■ EXERCISE INSTRUCTIONS ■
Your output must match the records below character for character.

■ INFORMATION PROVIDED ■
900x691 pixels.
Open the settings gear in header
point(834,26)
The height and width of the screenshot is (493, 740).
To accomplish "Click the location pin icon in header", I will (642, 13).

■ TASK SOLUTION ■
900x691 pixels.
Open the settings gear in header
point(834,26)
The height and width of the screenshot is (493, 740).
To accomplish "Click the location pin icon in header", I will (642, 13).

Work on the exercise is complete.